BEGIN Recorded data
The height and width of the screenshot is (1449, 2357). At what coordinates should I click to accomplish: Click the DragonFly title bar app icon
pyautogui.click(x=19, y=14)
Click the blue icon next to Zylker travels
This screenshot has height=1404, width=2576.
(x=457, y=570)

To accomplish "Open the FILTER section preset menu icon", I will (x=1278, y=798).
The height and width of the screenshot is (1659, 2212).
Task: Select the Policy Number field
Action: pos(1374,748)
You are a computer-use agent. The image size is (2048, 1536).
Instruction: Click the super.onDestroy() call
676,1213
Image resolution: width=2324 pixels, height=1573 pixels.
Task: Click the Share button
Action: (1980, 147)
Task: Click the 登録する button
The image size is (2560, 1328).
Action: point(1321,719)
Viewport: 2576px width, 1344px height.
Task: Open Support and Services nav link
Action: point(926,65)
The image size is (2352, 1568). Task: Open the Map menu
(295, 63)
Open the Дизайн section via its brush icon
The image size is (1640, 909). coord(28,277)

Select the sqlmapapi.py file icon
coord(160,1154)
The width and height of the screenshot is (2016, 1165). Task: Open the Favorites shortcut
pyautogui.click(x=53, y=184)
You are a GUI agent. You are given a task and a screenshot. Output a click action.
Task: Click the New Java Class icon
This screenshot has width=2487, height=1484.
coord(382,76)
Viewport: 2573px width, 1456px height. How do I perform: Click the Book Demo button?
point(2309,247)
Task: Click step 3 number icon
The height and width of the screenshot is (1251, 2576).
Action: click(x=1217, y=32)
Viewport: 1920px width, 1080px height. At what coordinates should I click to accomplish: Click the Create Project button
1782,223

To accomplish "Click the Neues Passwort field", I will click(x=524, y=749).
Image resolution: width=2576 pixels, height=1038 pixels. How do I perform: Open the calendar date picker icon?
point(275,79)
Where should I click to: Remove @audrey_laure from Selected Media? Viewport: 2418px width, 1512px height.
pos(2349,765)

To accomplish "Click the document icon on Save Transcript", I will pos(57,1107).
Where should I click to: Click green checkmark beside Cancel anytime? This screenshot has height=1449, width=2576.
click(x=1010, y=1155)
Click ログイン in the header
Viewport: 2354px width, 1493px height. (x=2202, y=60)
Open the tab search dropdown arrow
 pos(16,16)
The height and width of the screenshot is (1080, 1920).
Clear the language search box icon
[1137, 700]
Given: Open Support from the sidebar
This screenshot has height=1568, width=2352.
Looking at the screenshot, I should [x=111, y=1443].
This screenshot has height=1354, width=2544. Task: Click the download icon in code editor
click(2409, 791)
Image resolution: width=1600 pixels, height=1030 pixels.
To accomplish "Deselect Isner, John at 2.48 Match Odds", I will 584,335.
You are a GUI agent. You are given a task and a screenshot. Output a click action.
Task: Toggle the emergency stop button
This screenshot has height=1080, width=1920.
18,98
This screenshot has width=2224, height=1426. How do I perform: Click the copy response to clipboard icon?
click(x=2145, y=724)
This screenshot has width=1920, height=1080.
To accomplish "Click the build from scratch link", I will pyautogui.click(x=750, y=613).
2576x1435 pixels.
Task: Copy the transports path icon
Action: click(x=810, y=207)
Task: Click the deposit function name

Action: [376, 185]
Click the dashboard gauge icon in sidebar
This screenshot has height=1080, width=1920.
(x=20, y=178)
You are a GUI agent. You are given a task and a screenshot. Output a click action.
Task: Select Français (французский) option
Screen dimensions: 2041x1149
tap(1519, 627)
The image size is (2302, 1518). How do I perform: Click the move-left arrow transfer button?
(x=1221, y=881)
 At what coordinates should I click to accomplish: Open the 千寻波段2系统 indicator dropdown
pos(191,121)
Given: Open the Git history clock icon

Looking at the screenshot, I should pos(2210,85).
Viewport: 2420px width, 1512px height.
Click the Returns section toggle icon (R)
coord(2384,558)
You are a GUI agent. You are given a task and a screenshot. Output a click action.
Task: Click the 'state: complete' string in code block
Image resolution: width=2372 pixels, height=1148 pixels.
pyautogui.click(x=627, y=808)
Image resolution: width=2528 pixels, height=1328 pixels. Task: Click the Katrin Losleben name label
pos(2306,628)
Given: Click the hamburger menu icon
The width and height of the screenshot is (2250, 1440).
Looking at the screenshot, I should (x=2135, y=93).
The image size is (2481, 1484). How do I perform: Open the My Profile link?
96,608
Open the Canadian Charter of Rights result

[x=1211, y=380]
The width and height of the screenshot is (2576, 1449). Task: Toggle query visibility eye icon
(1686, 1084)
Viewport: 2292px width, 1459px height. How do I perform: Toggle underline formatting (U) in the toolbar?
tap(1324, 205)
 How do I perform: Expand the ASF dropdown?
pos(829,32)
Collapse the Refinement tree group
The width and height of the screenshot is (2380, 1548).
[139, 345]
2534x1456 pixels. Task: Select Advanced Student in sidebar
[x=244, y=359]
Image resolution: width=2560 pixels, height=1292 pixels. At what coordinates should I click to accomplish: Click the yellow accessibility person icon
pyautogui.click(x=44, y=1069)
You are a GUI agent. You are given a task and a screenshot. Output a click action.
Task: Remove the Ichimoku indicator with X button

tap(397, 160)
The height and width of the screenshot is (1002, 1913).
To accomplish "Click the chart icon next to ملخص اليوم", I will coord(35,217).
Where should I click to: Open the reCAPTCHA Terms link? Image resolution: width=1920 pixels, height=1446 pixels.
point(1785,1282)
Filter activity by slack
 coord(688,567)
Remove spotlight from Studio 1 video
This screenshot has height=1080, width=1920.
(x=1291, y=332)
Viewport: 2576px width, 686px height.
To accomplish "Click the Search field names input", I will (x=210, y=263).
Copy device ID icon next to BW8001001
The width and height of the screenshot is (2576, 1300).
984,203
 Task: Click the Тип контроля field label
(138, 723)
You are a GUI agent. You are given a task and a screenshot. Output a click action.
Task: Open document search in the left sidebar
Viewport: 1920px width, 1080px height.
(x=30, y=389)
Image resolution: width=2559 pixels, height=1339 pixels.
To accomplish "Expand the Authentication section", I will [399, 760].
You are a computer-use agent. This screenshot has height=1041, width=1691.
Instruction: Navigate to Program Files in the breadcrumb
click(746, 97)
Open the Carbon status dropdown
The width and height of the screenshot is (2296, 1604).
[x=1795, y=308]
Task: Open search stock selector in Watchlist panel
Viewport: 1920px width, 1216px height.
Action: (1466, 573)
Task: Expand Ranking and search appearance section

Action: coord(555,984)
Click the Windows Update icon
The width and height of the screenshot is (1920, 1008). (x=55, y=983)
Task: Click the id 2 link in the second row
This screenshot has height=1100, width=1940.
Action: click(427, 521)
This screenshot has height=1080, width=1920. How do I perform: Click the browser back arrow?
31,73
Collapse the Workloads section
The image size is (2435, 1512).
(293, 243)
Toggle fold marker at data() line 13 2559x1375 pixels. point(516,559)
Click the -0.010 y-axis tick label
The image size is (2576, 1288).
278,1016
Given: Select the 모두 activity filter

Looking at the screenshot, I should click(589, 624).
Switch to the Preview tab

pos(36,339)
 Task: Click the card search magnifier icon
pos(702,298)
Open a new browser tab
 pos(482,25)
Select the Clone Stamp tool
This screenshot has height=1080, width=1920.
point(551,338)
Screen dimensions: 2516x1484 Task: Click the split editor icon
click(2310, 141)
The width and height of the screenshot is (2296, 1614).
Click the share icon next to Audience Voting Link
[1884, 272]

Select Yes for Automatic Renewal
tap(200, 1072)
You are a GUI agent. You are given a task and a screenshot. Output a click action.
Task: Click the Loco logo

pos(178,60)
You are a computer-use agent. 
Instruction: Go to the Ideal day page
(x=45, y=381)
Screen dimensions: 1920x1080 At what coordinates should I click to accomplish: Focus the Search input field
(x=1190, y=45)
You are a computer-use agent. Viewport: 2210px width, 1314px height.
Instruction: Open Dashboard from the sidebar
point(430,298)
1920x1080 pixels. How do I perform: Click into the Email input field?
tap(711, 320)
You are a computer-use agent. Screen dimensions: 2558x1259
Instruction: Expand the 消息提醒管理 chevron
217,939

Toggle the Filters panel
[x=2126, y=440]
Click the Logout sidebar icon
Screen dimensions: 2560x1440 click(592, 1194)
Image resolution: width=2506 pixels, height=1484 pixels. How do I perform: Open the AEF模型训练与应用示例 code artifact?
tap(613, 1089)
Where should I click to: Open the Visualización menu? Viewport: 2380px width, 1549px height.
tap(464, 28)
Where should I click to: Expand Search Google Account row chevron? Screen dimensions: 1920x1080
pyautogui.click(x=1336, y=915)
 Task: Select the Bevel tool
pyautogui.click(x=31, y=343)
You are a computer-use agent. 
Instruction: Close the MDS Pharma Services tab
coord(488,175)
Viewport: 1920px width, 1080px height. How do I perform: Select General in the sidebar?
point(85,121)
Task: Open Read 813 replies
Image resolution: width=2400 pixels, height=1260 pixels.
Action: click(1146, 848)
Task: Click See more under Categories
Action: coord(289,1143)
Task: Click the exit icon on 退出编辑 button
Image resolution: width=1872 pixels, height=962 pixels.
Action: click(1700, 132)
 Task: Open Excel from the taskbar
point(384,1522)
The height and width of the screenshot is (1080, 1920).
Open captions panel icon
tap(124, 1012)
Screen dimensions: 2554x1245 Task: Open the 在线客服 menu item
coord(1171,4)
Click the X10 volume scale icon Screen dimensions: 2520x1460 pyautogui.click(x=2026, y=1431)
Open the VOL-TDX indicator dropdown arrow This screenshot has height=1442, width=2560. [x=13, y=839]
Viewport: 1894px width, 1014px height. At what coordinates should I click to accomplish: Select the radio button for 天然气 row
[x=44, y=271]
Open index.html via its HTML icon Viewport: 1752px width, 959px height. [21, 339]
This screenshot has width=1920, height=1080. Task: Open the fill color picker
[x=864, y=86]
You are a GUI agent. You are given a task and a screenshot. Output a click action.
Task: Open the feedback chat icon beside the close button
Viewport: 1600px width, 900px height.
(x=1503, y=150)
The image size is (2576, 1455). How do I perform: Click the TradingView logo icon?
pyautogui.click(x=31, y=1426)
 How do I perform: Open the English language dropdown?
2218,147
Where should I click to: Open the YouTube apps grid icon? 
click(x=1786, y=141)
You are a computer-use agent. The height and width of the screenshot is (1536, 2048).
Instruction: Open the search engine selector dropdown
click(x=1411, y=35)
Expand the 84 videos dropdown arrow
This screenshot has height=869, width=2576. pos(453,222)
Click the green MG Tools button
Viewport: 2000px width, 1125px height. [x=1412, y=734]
END Recorded data
** Problem requirements **
Repeat the data word for word, starting at its first line and stopping after the line that contains "You are a computer-use agent. The image".

** Output of the task **
The height and width of the screenshot is (1449, 2357). At what coordinates should I click to accomplish: Click the DragonFly title bar app icon
pyautogui.click(x=19, y=14)
Click the blue icon next to Zylker travels
This screenshot has height=1404, width=2576.
(x=457, y=570)

To accomplish "Open the FILTER section preset menu icon", I will (x=1278, y=798).
The height and width of the screenshot is (1659, 2212).
Task: Select the Policy Number field
Action: pos(1374,748)
You are a computer-use agent. The image size is (2048, 1536).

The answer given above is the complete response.